A primeira etapa da ferrovia Transnordestina, no ramal que liga o interior do Piauí ao litoral do Ceará, alcançou 82% das obras físicas concluídas.

O trecho mais recente, com pouco mais de 100 quilômetros entre as cidades cearenses de Acopiara e Quixeramobim, foi inaugurado em 2 de julho de 2026, em cerimônia que contou com a presença do presidente Luiz Inácio Lula da Silva e do governador do Ceará, Elmano de Freitas.

Considerado o maior empreendimento de infraestrutura linear em execução no país, o projeto prevê 1.206 quilômetros de extensão, conectando Eliseu Martins (PI) ao Porto do Pecém (CE) e abrangendo 53 municípios na região Nordeste, com passagem pelo oeste de Pernambuco, pela cidade de Salgueiro.

Com a entrega dos trechos recém-inaugurados, a ferrovia passou a reunir 777 quilômetros de infraestrutura física finalizada, conforme informações do Ministério dos Transportes. A previsão oficial é que os cerca de 1,2 mil quilômetros de trilhos estejam concluídos até o fim de 2027.

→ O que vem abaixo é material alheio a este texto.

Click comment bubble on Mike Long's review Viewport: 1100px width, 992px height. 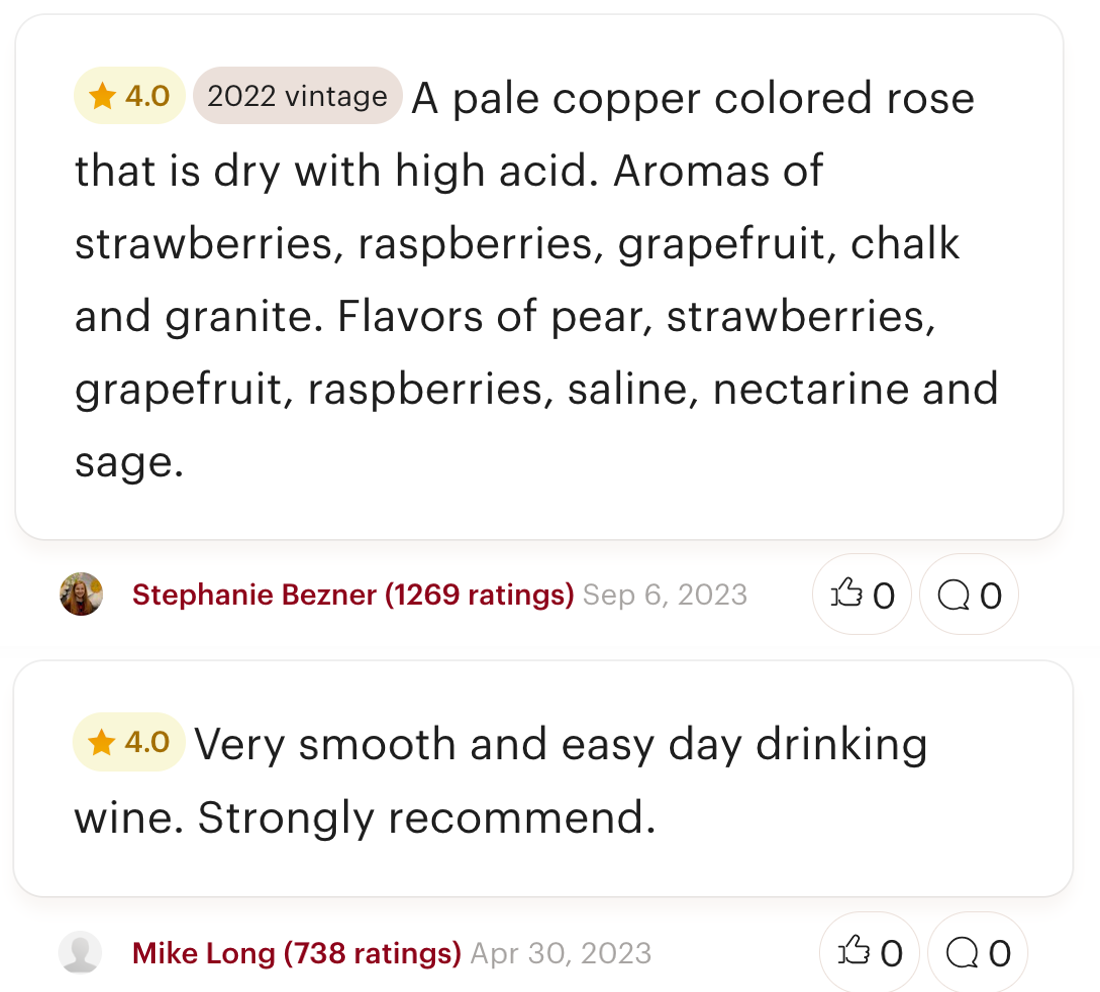coord(977,953)
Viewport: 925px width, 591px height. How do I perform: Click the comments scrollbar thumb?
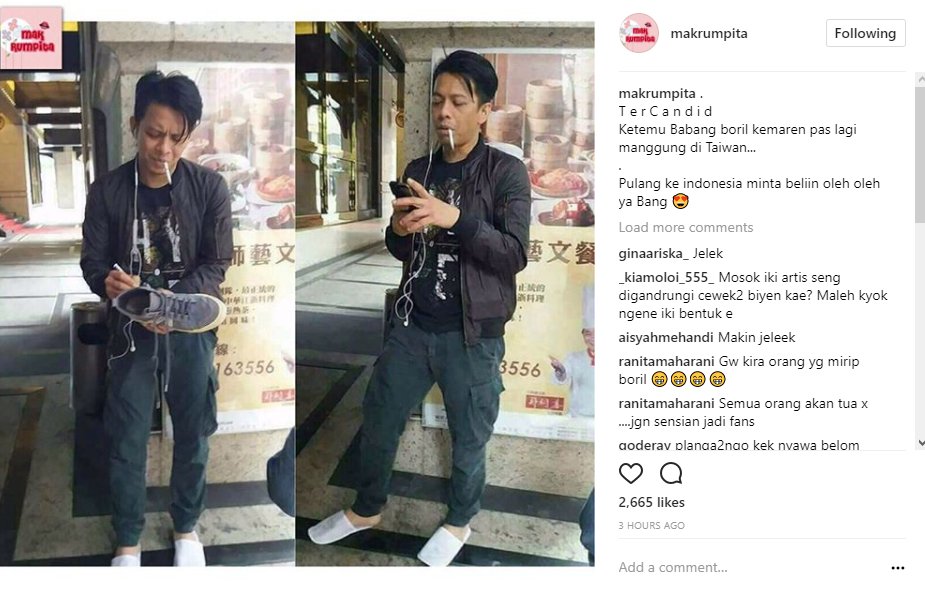(920, 155)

O governo federal estima o investimento total na obra em R$ 15 bilhões, dos quais R$ 9,8 bilhões haviam sido desembolsados até março de 2026.

Na mesma agenda de inauguração foram entregues 100 vagões graneleiros destinados ao transporte de grãos e fertilizantes, e anunciado o planejamento para a produção de mais 370 vagões. Também foi assinada a ordem de serviço para o Ramal Nelog, que fará a ligação da ferrovia ao Terminal de Uso Privado (TUP) Nelog, localizado no Complexo do Pecém.

Além disso, houve a assinatura de um protocolo de intenções para a implantação do Porto Seco de Quixeramobim, empreendimento que tem previsão de investimentos privados da ordem de R$ 1 bilhão, com o objetivo de aprimorar a logística regional e atrair novos empreendimentos industriais.

Ligação com Porto de Suape

O projeto original da Transnordestina, iniciado há 20 anos, incluía um ramal adicional de cerca de 500 quilômetros para conectar o oeste de Pernambuco, a partir de Salgueiro, ao Porto de Suape, na região metropolitana do Recife. Esse trecho foi retirado na gestão anterior e a contratação permanece suspensa por decisão do Tribunal de Contas da União (TCU).

As obras avançam conforme o cronograma divulgado pelo Ministério dos Transportes, com entregas parciais e projetos complementares voltados à integração logística entre o interior e os portos do Nordeste.